Source records:
--- --- ---

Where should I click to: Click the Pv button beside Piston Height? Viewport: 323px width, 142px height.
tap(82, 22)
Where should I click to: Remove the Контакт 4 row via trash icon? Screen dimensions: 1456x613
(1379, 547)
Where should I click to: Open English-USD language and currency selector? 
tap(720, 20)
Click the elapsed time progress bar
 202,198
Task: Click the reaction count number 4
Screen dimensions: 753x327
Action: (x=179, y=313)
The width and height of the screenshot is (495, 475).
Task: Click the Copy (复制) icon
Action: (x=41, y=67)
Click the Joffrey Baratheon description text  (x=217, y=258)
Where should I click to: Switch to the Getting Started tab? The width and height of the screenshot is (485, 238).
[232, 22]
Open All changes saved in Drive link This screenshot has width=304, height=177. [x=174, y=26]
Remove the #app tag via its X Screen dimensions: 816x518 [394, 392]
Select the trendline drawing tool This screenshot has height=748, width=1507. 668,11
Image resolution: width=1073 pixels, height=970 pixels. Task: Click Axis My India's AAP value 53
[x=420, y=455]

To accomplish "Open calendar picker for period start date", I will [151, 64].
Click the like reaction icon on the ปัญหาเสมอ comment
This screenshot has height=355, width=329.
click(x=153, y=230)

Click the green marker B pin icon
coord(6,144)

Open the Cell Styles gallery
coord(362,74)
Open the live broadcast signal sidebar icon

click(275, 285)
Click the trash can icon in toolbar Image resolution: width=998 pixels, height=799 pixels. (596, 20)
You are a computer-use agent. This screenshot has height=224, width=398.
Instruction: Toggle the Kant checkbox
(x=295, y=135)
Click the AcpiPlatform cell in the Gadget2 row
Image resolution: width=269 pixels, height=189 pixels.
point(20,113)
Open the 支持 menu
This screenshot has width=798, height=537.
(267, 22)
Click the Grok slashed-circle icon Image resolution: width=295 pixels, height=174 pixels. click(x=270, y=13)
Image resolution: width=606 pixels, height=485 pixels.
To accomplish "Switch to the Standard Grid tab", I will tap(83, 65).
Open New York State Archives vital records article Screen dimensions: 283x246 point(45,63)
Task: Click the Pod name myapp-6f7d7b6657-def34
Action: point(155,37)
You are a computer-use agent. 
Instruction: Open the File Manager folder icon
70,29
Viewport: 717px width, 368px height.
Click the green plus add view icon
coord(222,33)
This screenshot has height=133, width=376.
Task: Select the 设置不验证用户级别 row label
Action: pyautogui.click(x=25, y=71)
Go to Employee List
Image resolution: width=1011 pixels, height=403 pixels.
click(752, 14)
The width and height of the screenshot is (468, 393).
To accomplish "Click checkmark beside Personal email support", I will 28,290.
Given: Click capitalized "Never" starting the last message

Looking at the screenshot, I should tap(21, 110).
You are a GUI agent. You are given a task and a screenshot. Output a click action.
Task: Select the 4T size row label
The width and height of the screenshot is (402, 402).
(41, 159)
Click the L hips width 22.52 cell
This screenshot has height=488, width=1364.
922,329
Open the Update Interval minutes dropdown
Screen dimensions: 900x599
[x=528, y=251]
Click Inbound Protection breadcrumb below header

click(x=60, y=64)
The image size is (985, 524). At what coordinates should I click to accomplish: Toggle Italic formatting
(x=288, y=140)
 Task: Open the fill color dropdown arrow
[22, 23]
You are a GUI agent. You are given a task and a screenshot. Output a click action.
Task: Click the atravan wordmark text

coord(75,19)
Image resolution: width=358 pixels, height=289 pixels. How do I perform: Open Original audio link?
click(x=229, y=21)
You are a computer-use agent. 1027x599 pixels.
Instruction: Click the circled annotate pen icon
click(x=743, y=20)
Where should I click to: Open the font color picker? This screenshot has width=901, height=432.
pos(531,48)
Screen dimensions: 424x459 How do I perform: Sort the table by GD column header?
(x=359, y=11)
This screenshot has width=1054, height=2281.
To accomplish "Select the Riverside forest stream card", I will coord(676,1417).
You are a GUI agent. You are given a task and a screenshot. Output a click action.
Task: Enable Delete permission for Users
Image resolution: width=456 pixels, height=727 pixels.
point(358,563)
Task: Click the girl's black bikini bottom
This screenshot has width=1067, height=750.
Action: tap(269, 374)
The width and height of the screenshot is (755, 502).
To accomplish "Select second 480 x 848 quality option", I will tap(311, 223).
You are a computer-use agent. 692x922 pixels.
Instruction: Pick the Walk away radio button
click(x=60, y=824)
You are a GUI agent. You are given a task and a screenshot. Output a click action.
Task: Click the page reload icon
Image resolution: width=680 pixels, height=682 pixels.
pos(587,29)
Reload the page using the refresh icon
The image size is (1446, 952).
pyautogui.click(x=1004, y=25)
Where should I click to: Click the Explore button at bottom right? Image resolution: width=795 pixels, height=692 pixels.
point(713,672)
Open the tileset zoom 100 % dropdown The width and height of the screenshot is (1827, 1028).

--- --- ---

Set exercise: Can you copy these records above line for line, with no changes to any of them?

The completed task:
Where should I click to: Click the Pv button beside Piston Height? Viewport: 323px width, 142px height.
tap(82, 22)
Where should I click to: Remove the Контакт 4 row via trash icon? Screen dimensions: 1456x613
(1379, 547)
Where should I click to: Open English-USD language and currency selector? 
tap(720, 20)
Click the elapsed time progress bar
 202,198
Task: Click the reaction count number 4
Screen dimensions: 753x327
Action: (x=179, y=313)
The width and height of the screenshot is (495, 475).
Task: Click the Copy (复制) icon
Action: (x=41, y=67)
Click the Joffrey Baratheon description text  (x=217, y=258)
Where should I click to: Switch to the Getting Started tab? The width and height of the screenshot is (485, 238).
[232, 22]
Open All changes saved in Drive link This screenshot has width=304, height=177. [x=174, y=26]
Remove the #app tag via its X Screen dimensions: 816x518 [394, 392]
Select the trendline drawing tool This screenshot has height=748, width=1507. 668,11
Image resolution: width=1073 pixels, height=970 pixels. Task: Click Axis My India's AAP value 53
[x=420, y=455]

To accomplish "Open calendar picker for period start date", I will [151, 64].
Click the like reaction icon on the ปัญหาเสมอ comment
This screenshot has height=355, width=329.
click(x=153, y=230)

Click the green marker B pin icon
coord(6,144)

Open the Cell Styles gallery
coord(362,74)
Open the live broadcast signal sidebar icon

click(275, 285)
Click the trash can icon in toolbar Image resolution: width=998 pixels, height=799 pixels. (596, 20)
You are a computer-use agent. This screenshot has height=224, width=398.
Instruction: Toggle the Kant checkbox
(x=295, y=135)
Click the AcpiPlatform cell in the Gadget2 row
Image resolution: width=269 pixels, height=189 pixels.
point(20,113)
Open the 支持 menu
This screenshot has width=798, height=537.
(267, 22)
Click the Grok slashed-circle icon Image resolution: width=295 pixels, height=174 pixels. click(x=270, y=13)
Image resolution: width=606 pixels, height=485 pixels.
To accomplish "Switch to the Standard Grid tab", I will tap(83, 65).
Open New York State Archives vital records article Screen dimensions: 283x246 point(45,63)
Task: Click the Pod name myapp-6f7d7b6657-def34
Action: point(155,37)
You are a computer-use agent. 
Instruction: Open the File Manager folder icon
70,29
Viewport: 717px width, 368px height.
Click the green plus add view icon
coord(222,33)
This screenshot has height=133, width=376.
Task: Select the 设置不验证用户级别 row label
Action: pyautogui.click(x=25, y=71)
Go to Employee List
Image resolution: width=1011 pixels, height=403 pixels.
click(752, 14)
The width and height of the screenshot is (468, 393).
To accomplish "Click checkmark beside Personal email support", I will 28,290.
Given: Click capitalized "Never" starting the last message

Looking at the screenshot, I should tap(21, 110).
You are a GUI agent. You are given a task and a screenshot. Output a click action.
Task: Select the 4T size row label
The width and height of the screenshot is (402, 402).
(41, 159)
Click the L hips width 22.52 cell
This screenshot has height=488, width=1364.
922,329
Open the Update Interval minutes dropdown
Screen dimensions: 900x599
[x=528, y=251]
Click Inbound Protection breadcrumb below header

click(x=60, y=64)
The image size is (985, 524). At what coordinates should I click to accomplish: Toggle Italic formatting
(x=288, y=140)
 Task: Open the fill color dropdown arrow
[22, 23]
You are a GUI agent. You are given a task and a screenshot. Output a click action.
Task: Click the atravan wordmark text

coord(75,19)
Image resolution: width=358 pixels, height=289 pixels. How do I perform: Open Original audio link?
click(x=229, y=21)
You are a computer-use agent. 1027x599 pixels.
Instruction: Click the circled annotate pen icon
click(x=743, y=20)
Where should I click to: Open the font color picker? This screenshot has width=901, height=432.
pos(531,48)
Screen dimensions: 424x459 How do I perform: Sort the table by GD column header?
(x=359, y=11)
This screenshot has width=1054, height=2281.
To accomplish "Select the Riverside forest stream card", I will coord(676,1417).
You are a GUI agent. You are given a task and a screenshot. Output a click action.
Task: Enable Delete permission for Users
Image resolution: width=456 pixels, height=727 pixels.
point(358,563)
Task: Click the girl's black bikini bottom
This screenshot has width=1067, height=750.
Action: tap(269, 374)
The width and height of the screenshot is (755, 502).
To accomplish "Select second 480 x 848 quality option", I will tap(311, 223).
You are a computer-use agent. 692x922 pixels.
Instruction: Pick the Walk away radio button
click(x=60, y=824)
You are a GUI agent. You are given a task and a screenshot. Output a click action.
Task: Click the page reload icon
Image resolution: width=680 pixels, height=682 pixels.
pos(587,29)
Reload the page using the refresh icon
The image size is (1446, 952).
pyautogui.click(x=1004, y=25)
Where should I click to: Click the Explore button at bottom right? Image resolution: width=795 pixels, height=692 pixels.
point(713,672)
Open the tileset zoom 100 % dropdown The width and height of the screenshot is (1827, 1028).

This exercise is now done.